I think these are well worth considering. However, I would re-conceptualize what she calls procedural as 'Programmable' and would  call the spatial 'Time-Spatial'. Despite this nitpicking on my part - I think what she offers is a foundation for the design of institutions, organization, services, things, etc. in the digital environment. Again this is well worth the read.

The following is a quote from the article:
By Gerd Waloszek, SAP AG, SAP User Experience – September 6, 2012
In her 2011 book Inventing the Medium – Principles of Interaction Design as a Cultural Practice, Janet H. Murray outlines a new (she calls it "innovative") framework for design, in which she adopts a humanistic instead of a social science or industrial design perspective. Murray regards this framework as a unifying framework for many disparate but related efforts and suggests that it helps speed the process of innovation because of its focus on core human needs and its intention to "focus designers' work on useful and lasting innovation" instead of on mere novelty.
Murray explains that digital designers have two responsibilities: "To create the artifact that best serves the needs of people who will interact with it, and to advance the digital medium as a whole." In her view, designers are engaged in a "collective design process," performing "the collective cultural task of inventing the digital medium," in other words, expanding "the meaning-making conventions that make up human culture" and "our ability to understand the world and to connect with one another." Read my review (in progress) of Murray's book for a closer look at her humanistic design perspective.
In this article, which complements that review (in progress), I want to briefly outline this approach and its humanistic design perspective because it differs considerably from typical HCI-oriented design approaches that currently dominate the UI design field. Please note that there is a certain overlap with the review.

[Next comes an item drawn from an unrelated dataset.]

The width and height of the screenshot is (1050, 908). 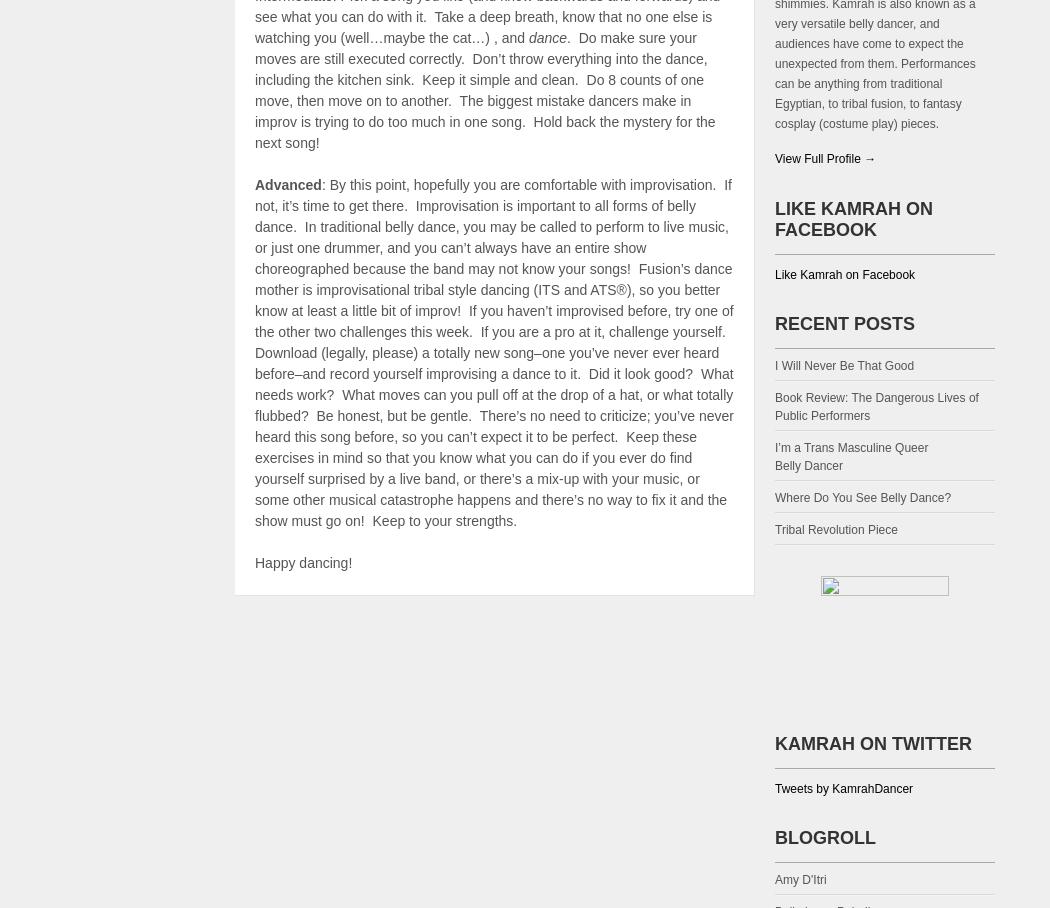 What do you see at coordinates (775, 321) in the screenshot?
I see `'Recent Posts'` at bounding box center [775, 321]. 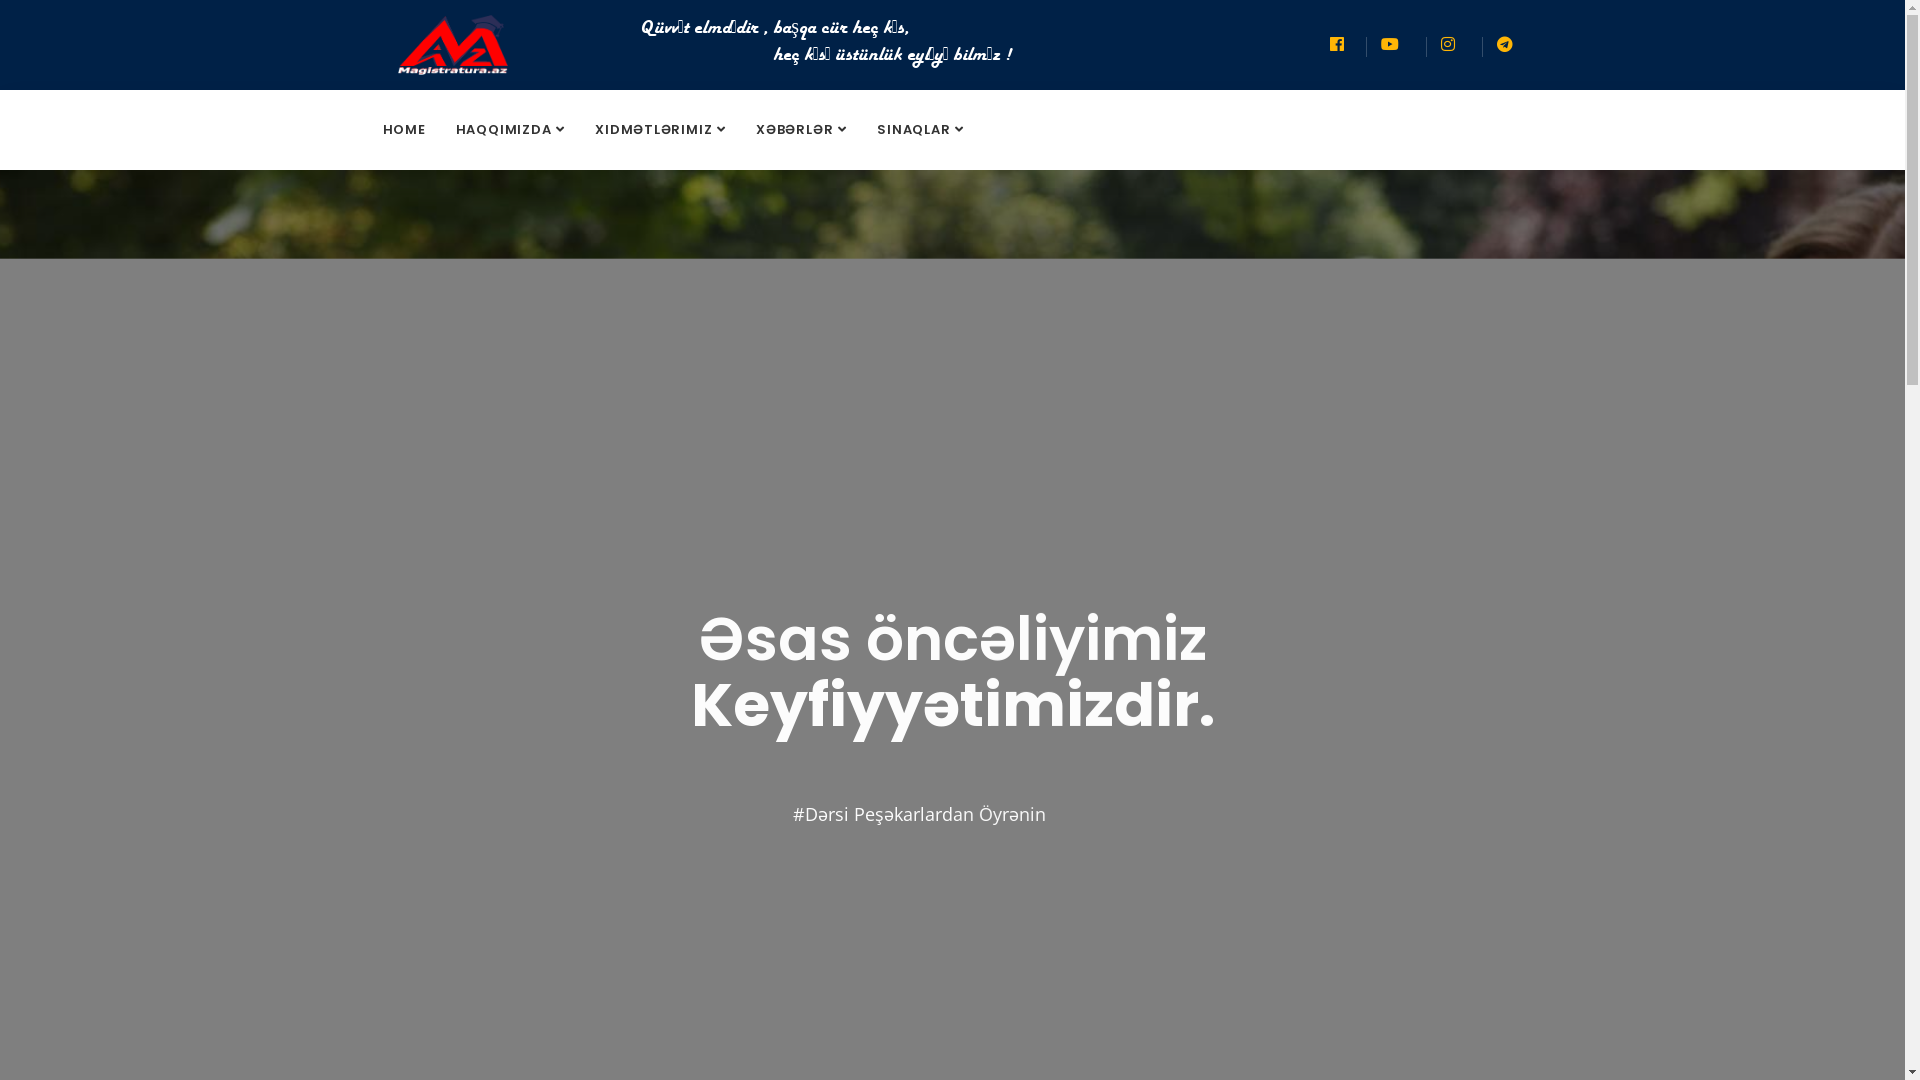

One last link that points to one dot in the matrix of the unfolding digital environment. Google and other's are working around ever more precise measures of time - the global synchronization of data that can turn the world into a single unified database.

Here's the initial paragraph:

At a symposium in the mountains of Montana, Jeff Dean — one of Google’s most important engineers — revealed that the web giant was working on something called Spanner, describing it as a “storage and computation system that spans all our data centers.” He said the plan was to eventually juggle data across as many as 10 million servers sitting in “hundreds to thousands” of data centers across the globe. 

The scope of the project was mind-boggling. But Dean provided few details, and it wasn’t clear whether Google was actually using the platform in its live data centers. Then, on Tuesday, the paper hit the web. 

This week, as reported by GigaOm and ZDnet, Google published a research paper detailing the ins and outs of Spanner. According to Google, it’s the first database that can quickly store and retrieve information across a worldwide network of data centers while keeping that information “consistent” — meaning all users see the same collection of information at all times — and it’s been driving the company’s ad system and various other web services for years….



The wicked problem is harnessing the best human have to give. It involves stewarding conditions and cultures that align people's intrinsic (and extrinsic) motivations with their experiences. With ubiquitous Big Data - made visible and available with mobile technology (including Google Glasses - which will do to visualizations of data what Google Search did to our assumptions of asking questions whenever and where ever we want), we return to the McLuhan quote at the beginning. Our whole histories of interaction will collapse into an eternal present - as the foundation of a new social currency - that enables new forms of exchange necessary in the world of hyper-connection, networked individualim, responsible autonomy, and collective intelligence. 

Our ability to see our own trajectories (and those of everyone else) through the digital environment requires new concepts of 'privacy' (as the right to not be interfered with), and transparency that collapse the past into the present. The medium of exchange become our capability and our reputations.